**取り組む課題**
**A.** 課題文によると、FIMフラットトラック世界選手権は当初、全何戦の日程で組まれていたか答えよ。
**B.** 課題文から、「さて本日の話題は欧米へ。昨年」から「け気になる潮目ではあります。」までのすべてを一字も変えずに引用せよ。

**課題文**
····················
さて本日の話題は欧米へ。昨年はヨーロッパとアメリカで、それぞれ真新しいレース・トピックがありました。折からの各地の感染拡大状況のもと、関係者にとって取り組むのに大きな困難があったことは間違いありませんが、どちらもイマイチ?将来のビジョンが明確でないというか・・それでいいの?と首を傾げたくなる印象で、善しにつけ悪しにつけ気になる潮目ではあります。
競技の本丸アメリカのプロたちが参戦しない"世界選手権"てどうなのソレ?
昨年4月、COVID-19への感染対策として #RidersAtHome を提唱したFIM: 国際モーターサイクリズム連盟。実は2020年シーズンから、6〜10月の間で全4戦の日程が組まれた "FIMフラットトラック世界選手権" が鳴り物入りでスタートする計画でした。
結果としては欧州全土での感染拡大のため、当初予定のドイツ・フランス戦がキャンセルとなって10月にチェコ・イタリアでの2戦のみ行われることとなり、しかもイタリア・ラウンドは直前にショートトラックからTT戦へとレースフォーマットが変更されるなど、大会運営は混乱を極めます。
····················
**データセット記録**

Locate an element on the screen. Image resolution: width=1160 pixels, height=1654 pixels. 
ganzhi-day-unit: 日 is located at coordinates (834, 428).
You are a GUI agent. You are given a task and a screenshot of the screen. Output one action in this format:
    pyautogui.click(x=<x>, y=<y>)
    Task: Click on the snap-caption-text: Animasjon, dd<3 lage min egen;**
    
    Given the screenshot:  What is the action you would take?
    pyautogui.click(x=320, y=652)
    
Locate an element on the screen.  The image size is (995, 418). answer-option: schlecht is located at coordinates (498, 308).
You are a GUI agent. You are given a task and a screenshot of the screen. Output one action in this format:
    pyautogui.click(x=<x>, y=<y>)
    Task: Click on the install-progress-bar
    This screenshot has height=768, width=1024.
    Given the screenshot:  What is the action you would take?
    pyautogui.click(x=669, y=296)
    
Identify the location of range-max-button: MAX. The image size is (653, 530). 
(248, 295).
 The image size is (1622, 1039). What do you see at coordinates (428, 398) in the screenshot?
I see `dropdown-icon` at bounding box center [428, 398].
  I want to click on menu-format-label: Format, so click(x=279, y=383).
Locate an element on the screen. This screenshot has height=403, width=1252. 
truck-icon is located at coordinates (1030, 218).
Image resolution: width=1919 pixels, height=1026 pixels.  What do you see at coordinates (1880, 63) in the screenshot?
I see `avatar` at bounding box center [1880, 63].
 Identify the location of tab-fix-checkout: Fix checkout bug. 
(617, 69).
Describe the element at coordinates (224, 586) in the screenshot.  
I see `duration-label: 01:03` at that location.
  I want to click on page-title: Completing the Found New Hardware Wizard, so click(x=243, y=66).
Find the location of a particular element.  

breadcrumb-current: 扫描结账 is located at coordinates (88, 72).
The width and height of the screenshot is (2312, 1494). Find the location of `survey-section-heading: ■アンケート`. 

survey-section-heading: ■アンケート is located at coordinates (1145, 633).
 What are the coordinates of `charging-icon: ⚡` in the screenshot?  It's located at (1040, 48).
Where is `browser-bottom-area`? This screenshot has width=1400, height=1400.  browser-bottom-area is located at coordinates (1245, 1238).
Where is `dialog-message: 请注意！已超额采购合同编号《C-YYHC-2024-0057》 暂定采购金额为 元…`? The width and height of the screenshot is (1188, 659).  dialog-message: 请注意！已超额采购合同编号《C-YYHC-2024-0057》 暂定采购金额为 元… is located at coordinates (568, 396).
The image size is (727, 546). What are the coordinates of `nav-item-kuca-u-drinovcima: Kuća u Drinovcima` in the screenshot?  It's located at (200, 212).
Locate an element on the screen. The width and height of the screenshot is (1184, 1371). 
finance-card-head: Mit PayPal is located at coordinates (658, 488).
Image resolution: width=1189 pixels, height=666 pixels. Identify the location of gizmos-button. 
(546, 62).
····················
**課題の解答**
**A.** 全4戦

**B.**
さて本日の話題は欧米へ。昨年はヨーロッパとアメリカで、それぞれ真新しいレース・トピックがありました。折からの各地の感染拡大状況のもと、関係者にとって取り組むのに大きな困難があったことは間違いありませんが、どちらもイマイチ?将来のビジョンが明確でないというか・・それでいいの?と首を傾げたくなる印象で、善しにつけ悪しにつけ気になる潮目ではあります。